The world’s best-selling drug costs SIX times more in the US than the UK

The best-selling drug in the world, Humira, costs patients five times more in the US than in the UK – but no one else can make a competitor. 

Humira, which treats a number of diseases including rheumatoid arthritis, made its maker, Abbvie, $18 billion in 2017. 

And it can continue jacking its price up because the American patent system – and the company’s abuse of it – keeps any other company from making a competing drug. 

Abbvie has filed 247 different patents for, effectively, the same drug, keeping a monopoly on it for 39 years.  

Without laws against so-called ever-greening patents, or competition to drive the price down, Abbvie will just keep getting richer while Americans with now choice but to take the blockbuster drug keep paying up. 

A prescription for two shots of Humira now costs an eye-watering average of $5,684 for a carton of two injections in the US. In the UK the same thing sells for $934. 

Humira – in pill or injection forms – costs $5,684 in the US, where its maker, Abbvie, has made many tiny tweaks to the formula just to extend its monopoly on the drug 

Humira was patented in 1996 and approved by the Food and Drug Administration (FDA) in 2002. 

Abbvie’s patent on Humira gave it 20 years of exclusive rights to sell the arthritis, Crohn’s disease and psoriasis drug in the US.  

The US patent system is, in theory, designed to protect ideas and encourage innovation. 

By giving inventors a guarantee that no one could sell the exact same thing they have developed for a period of time, the hope is that inventors will be encouraged to disclose their discoveries so others could learn from them.  

When Abbvie patented Humira, it had come up with a totally new compound and was given that 20-year protection. 

That patent expired in 2016. 

And yet, Humira still has no competition, and Abbvie still keeps hiking the price of its blockbuster medication.  

Abbvie now has 247 patents for the same drug, which means it has accumulated 39 years worth of protection. 

For each ‘new’ patent, the company leaves the key components of its golden formula unchanged, but makes tiny tweaks to clinically insignificant elements of the injection. 

Abbvie’s scientists might adjust the way it absorbs in the body, something about the dosage, or even capsule that the pill form comes in. 

None of these changes are substantive, but they were new and that was enough to get all new protections for the Humira’s important elements for which previous patents had expired.  

Meanwhile, Abbvie has been methodically drawing up contracts with other companies that make biosimilars – generic forms of drugs in the same class as Humira – to license the drug to them once its newer rounds of patents expire in 2023.

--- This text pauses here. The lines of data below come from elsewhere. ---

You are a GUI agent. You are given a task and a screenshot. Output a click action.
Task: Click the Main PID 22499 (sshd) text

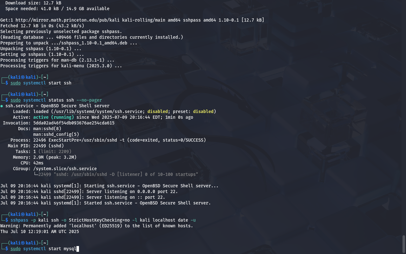(49, 146)
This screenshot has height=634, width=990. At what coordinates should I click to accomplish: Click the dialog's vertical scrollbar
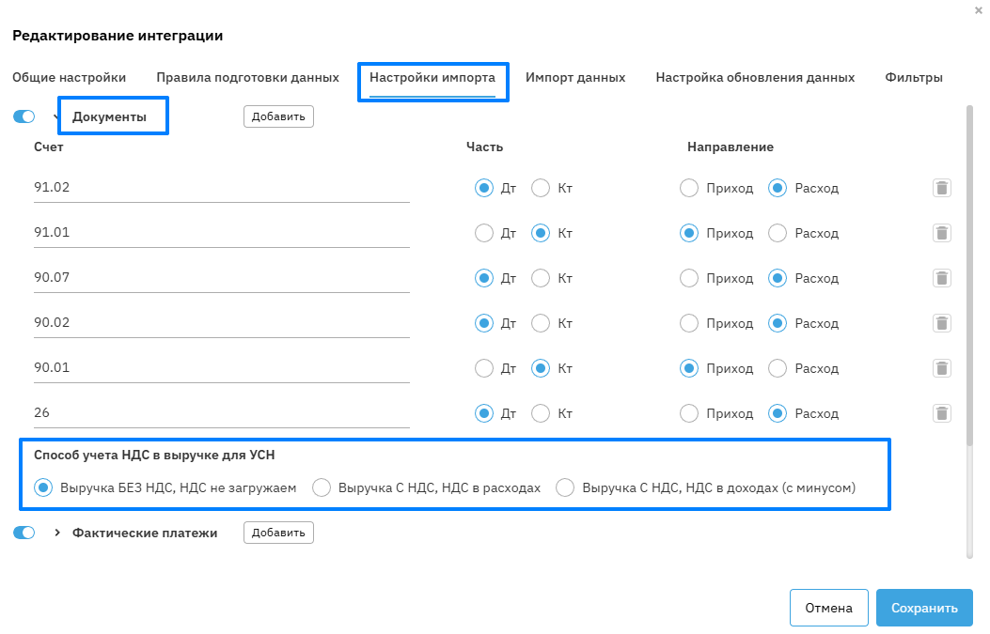(970, 282)
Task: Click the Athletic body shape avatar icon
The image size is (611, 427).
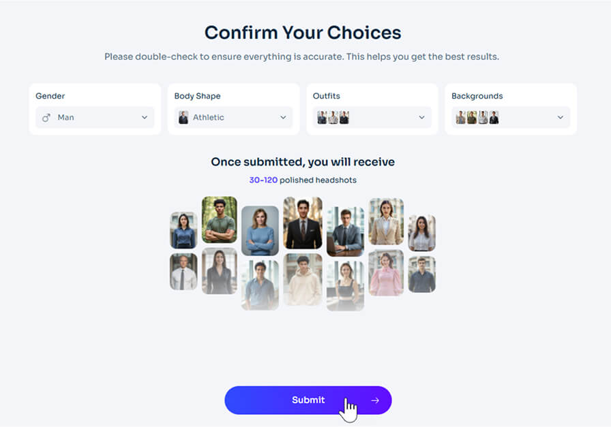Action: coord(184,117)
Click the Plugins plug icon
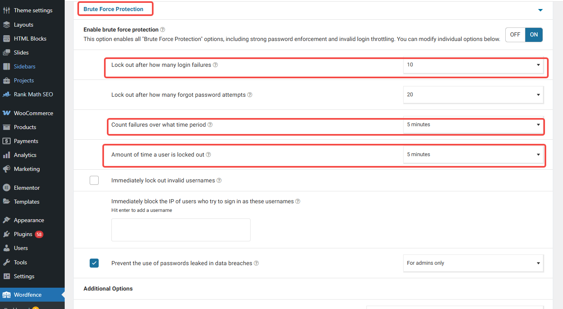 pyautogui.click(x=7, y=234)
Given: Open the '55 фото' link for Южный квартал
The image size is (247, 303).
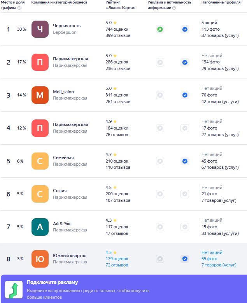Looking at the screenshot, I should pos(209,259).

That means that in 2023, Humira’s price will probably fall somewhat as the biosimilars enter the market, but the company will still glean profits royalties from ‘pay to delay’ settlements (as industry insiders call them) licensing agreements. 

These settlements come at the expense of patients, costing American consumers an estimated $3.5 billion a year, according to the Lown Institute, a health care think tank. 

Although Humira was originally developed in the UK, Abbvie has not filed nearly as many patents in Europe on the other hand, and allowed its Humira patent to expire last year. 

Abbvie’s patent conduct in the US – where it has become big business – may be the most egregious and obvious example, but the company is hardly alone in these underhanded patent strategies. 

A recent study found that the vast majority of drugs that were patented between 2005 and 2015 had previously been patented – their makers were just making small tweaks to extend their monopolies. 

This suggests that the patent system is helping to drive up numerous drug costs for patients in the US – and consumers likely have no idea.